Faramarz Beheshti - A força de segurança mencionada no filme é a Herasat, uma divisão no interior do aparato de inteligência, que tem o dever oficial de proteger as instalações e edifícios do governo, e também seu perímetro. No Irã, esse aparato de segurança ganhou imenso poder e, como resultado, julga-se dono de um poder muito superior ao seu dever oficial. Quando Ahmadinejad começou sua campanha de “talibanização”, a Herasat exerceu papel fundamental na implementação das políticas adotadas. Foi a Herasat que começou os rumores de que o rúgbi era imoral.



ÉPOCA - Alguns treinadores foram proibidos de trabalhar e mesmo acusados de promover a prostituição. O que a Sharia (código de leis do Islamismo) diz a respeito do contato entre homens e mulheres?

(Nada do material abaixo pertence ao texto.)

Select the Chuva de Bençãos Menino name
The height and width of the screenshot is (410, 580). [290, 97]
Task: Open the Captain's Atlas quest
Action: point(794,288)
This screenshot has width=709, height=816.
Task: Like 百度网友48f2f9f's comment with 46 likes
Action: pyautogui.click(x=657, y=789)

Faramarz Beheshti - A Sharia é baseada em uma interpretação pessoal e nos eventos que cercaram a vida tribal do profeta Maomé, na Suna, na tradição. E essa é uma crescente fonte de problemas, em minha opinião. Porque ela tem sido considerada uma ordem direta de Deus, algo com o que não concordo. Há vários casos, por exemplo, em que sentenças de morte e outras punições bárbaras são tomadas como uma expressão da lei divina. Mas, se você ler o Corão, em vários versos fica muito claro que apenas Deus pode dar e tomar a vida. Para tornar essa ideia mais próxima da sua cultura, podemos dizer que o que vemos hoje é comparável à época em que o Vaticano controlava o mundo católico, e a Inquisição era justificada com argumentos divinos, o que resultou em crimes contra a humanidade.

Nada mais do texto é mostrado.